#### Things to do:
- A) Repeat the passage of the film review starting at "The film is" and ending at "increasingly indistinguishable.", word for word.
- B) Please reproduce the rows starting at the very first row and ending at the line that contains "Action: tap(592, 92)", line for line, leaving out the pictures.

#### Source document:
###

At the center of this media-manipulation circus are two Hollywood
legends: Dustin Hoffman and Robert De Niro. Despite both being defining
stars of the '70s (and reliable Oscar magnets), they’d barely shared
screen time until Levinson brought them together for
Sleepers
in 1996 – and even then, only briefly. Here, they’re front and center,
playing off each other with practiced ease and anchoring much of the
film’s appeal. Hoffman steals most of the spotlight, delivering a
performance built entirely around a very '90s cinematic trope:
coolness. Nearly every line he delivers gets its punch not from depth
or emotion, but from stylized swagger. His character is quirky rather
than complex, but often hilarious in the way only a self-important
Hollywood producer can be. De Niro, by contrast, operates in a much more
subdued register. Like much of his '90s output, his performance leans
heavily on sheer technique. He’s watchable, certainly, but there's a
sense of him running at half-power – his charisma dialed down, his
engagement a little muted. Still, when he and Hoffman share the screen,
something clicks. Their rhythm works.
The film is structured almost entirely around a central idea rather than
a fully developed story. And that idea – the sheer scale to which public
perception can be manipulated by media spin – is explored with often
sharp, occasionally inspired comic precision. A handful of scenes still
stand out as minor gems: a brainstorm session with Willie Nelson as the
campaign’s official jingle-writer, or the absurd debate about the colour
of the kitten in a fabricated war photo. It’s satire that understands
the absurdity of both politics and showbiz, and how the two are
increasingly indistinguishable.

###

#### The data:
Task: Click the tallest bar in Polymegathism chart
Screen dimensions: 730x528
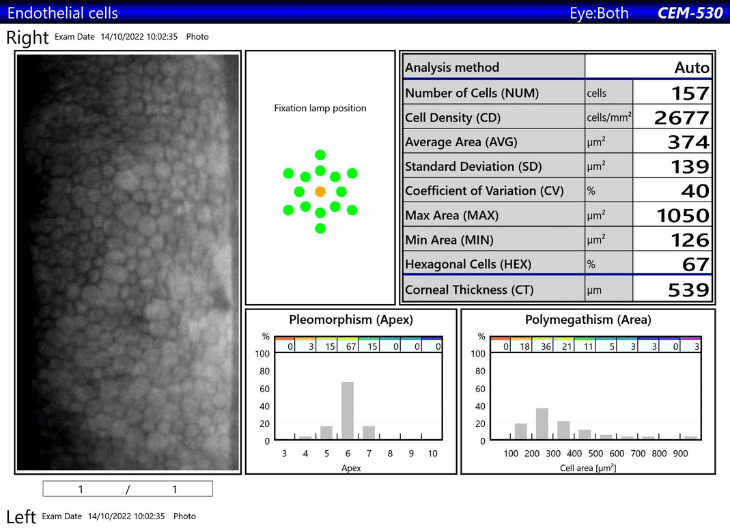Action: (541, 423)
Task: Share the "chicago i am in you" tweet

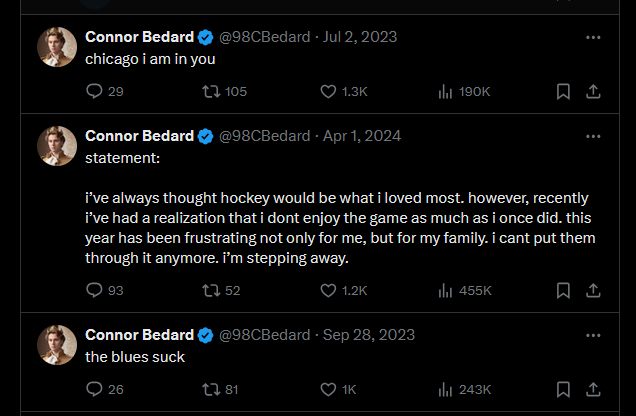Action: tap(592, 92)
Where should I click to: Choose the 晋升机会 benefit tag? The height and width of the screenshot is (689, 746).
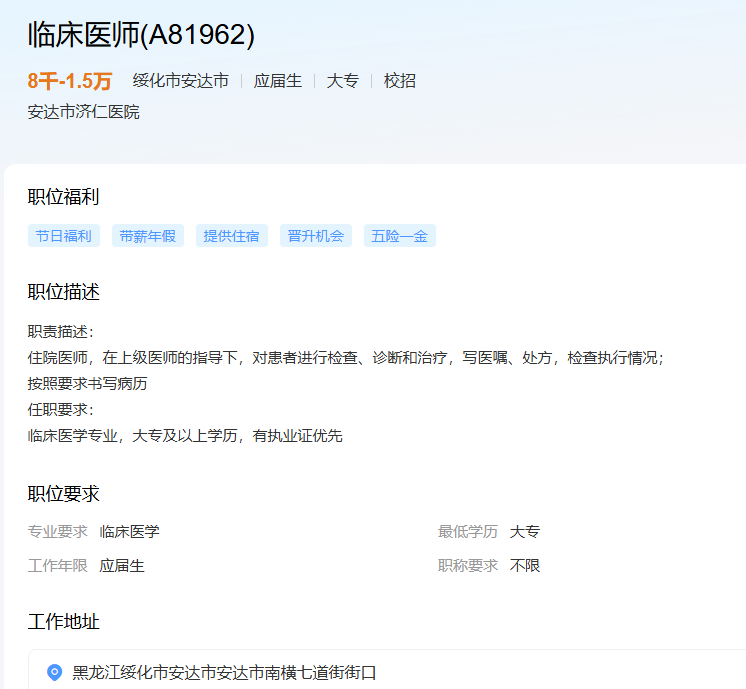point(316,236)
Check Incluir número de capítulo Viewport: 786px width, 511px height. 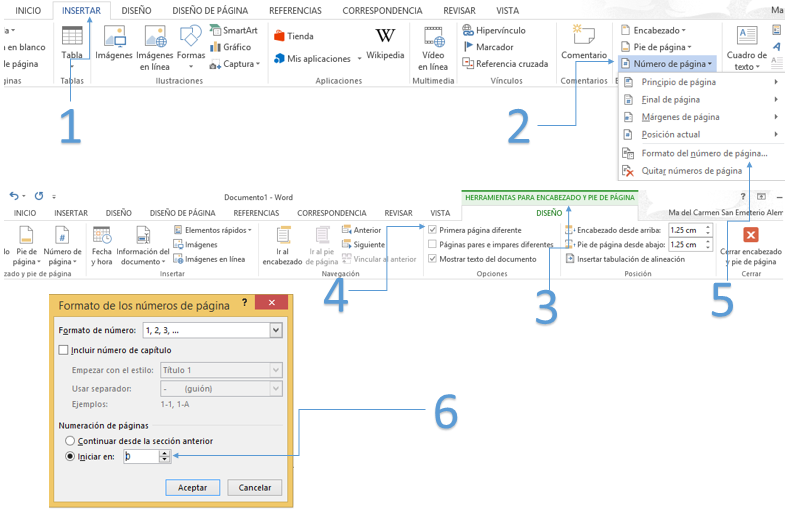(x=65, y=350)

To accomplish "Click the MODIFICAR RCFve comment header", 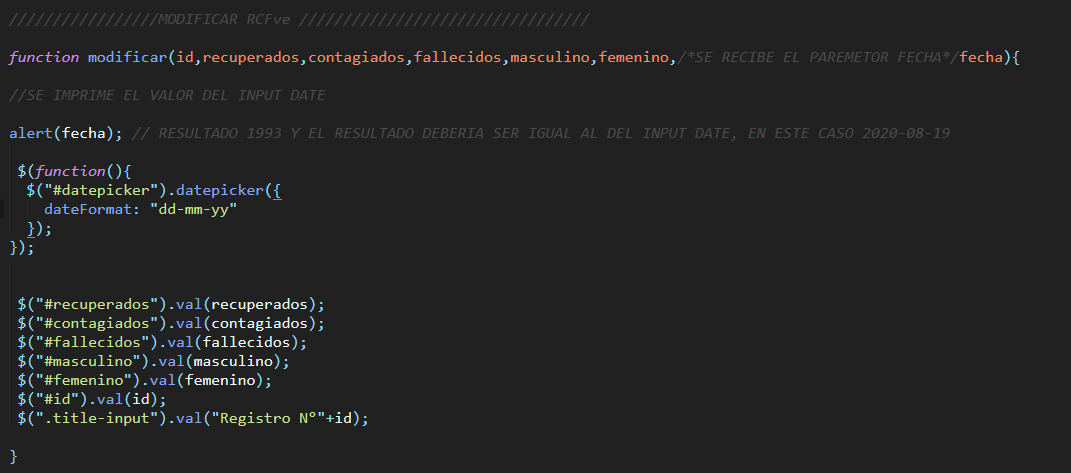I will pos(299,19).
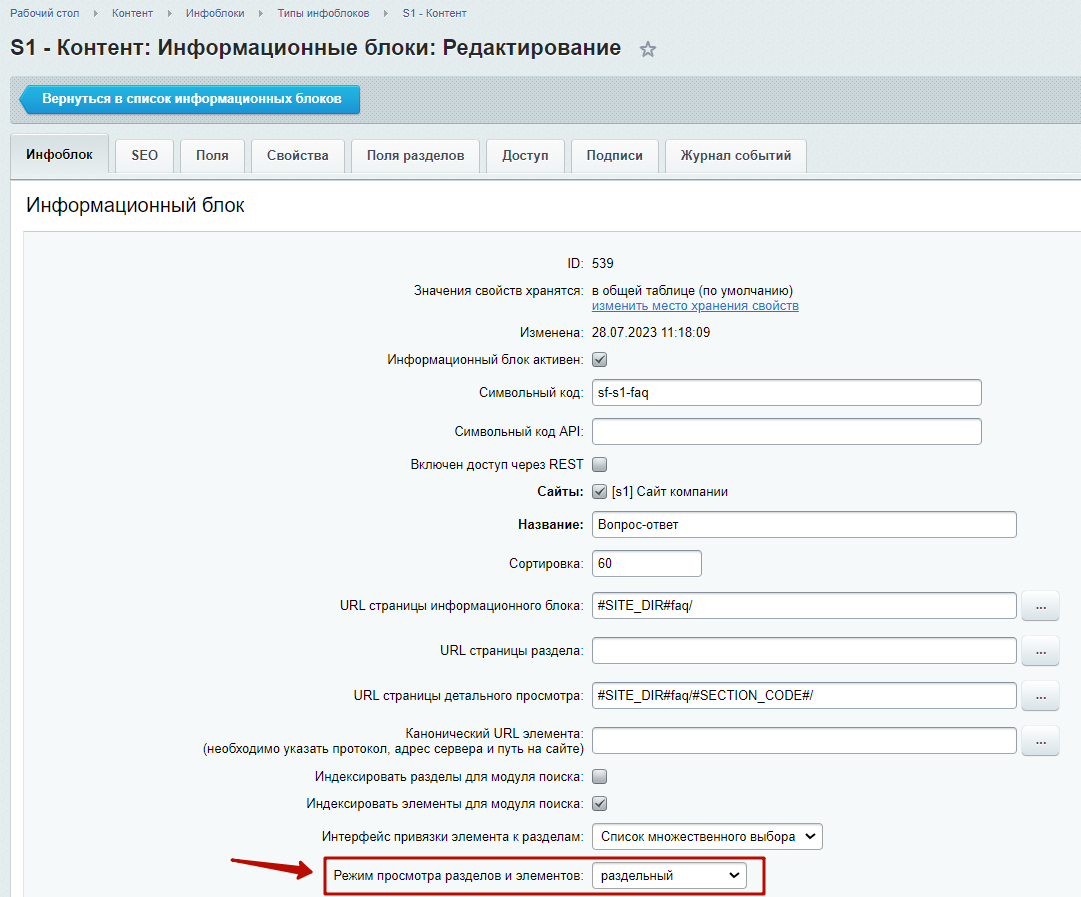
Task: Click ellipsis button next to section page URL
Action: [x=1039, y=651]
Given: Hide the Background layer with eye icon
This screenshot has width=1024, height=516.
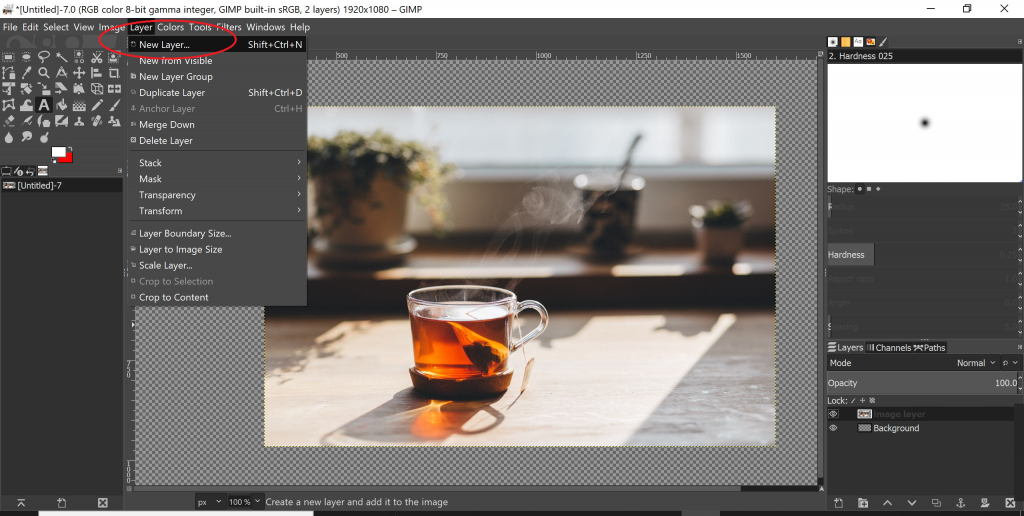Looking at the screenshot, I should click(833, 428).
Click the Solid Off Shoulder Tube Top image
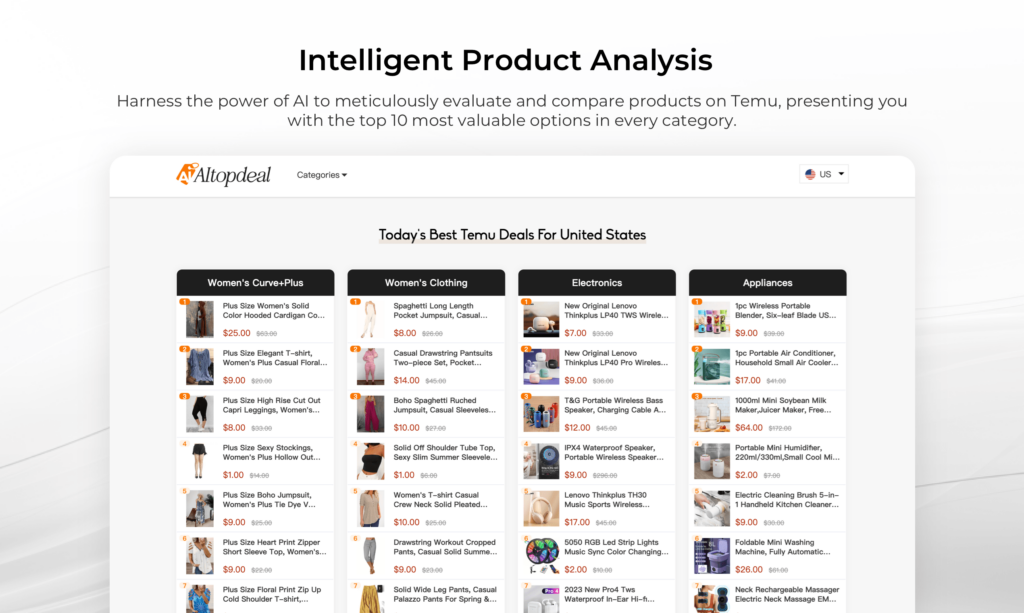Image resolution: width=1024 pixels, height=613 pixels. 370,461
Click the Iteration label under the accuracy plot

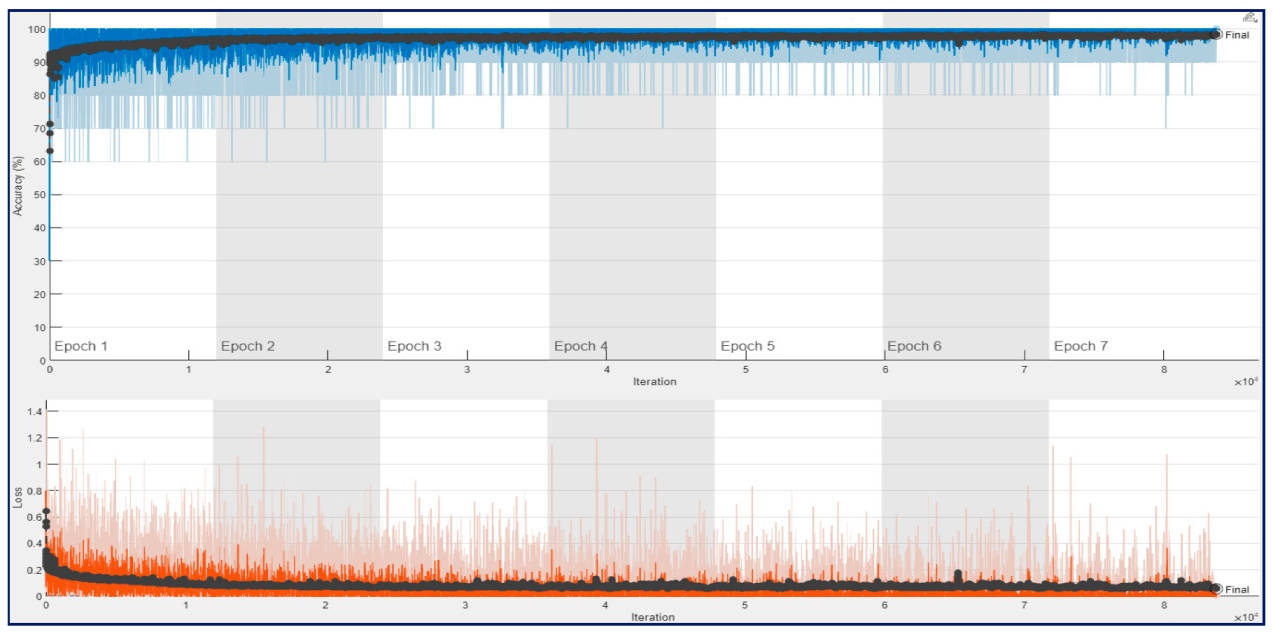pyautogui.click(x=655, y=381)
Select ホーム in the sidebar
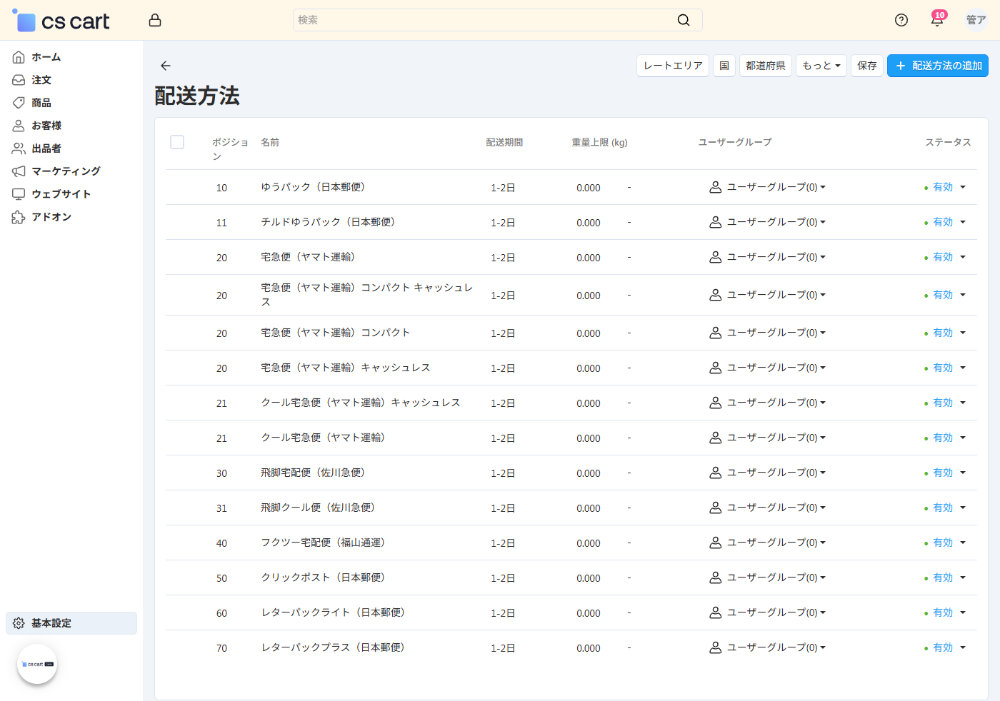1000x701 pixels. tap(19, 56)
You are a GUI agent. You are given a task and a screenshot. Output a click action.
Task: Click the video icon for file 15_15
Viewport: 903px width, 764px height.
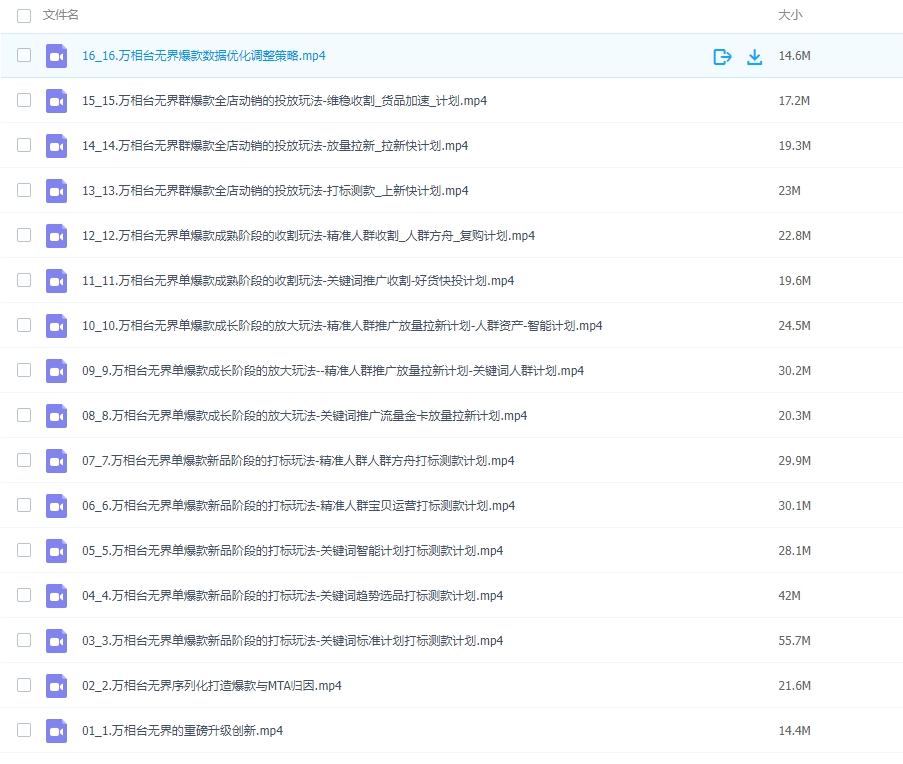click(56, 101)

###

#### Worked solutions:
- A)
The film is structured almost entirely around a central idea rather than
a fully developed story. And that idea – the sheer scale to which public
perception can be manipulated by media spin – is explored with often
sharp, occasionally inspired comic precision. A handful of scenes still
stand out as minor gems: a brainstorm session with Willie Nelson as the
campaign’s official jingle-writer, or the absurd debate about the colour
of the kitten in a fabricated war photo. It’s satire that understands
the absurdity of both politics and showbiz, and how the two are
increasingly indistinguishable.

- B)
Task: Click the tallest bar in Polymegathism chart
Screen dimensions: 730x528
Action: (541, 423)
Task: Share the "chicago i am in you" tweet

Action: tap(592, 92)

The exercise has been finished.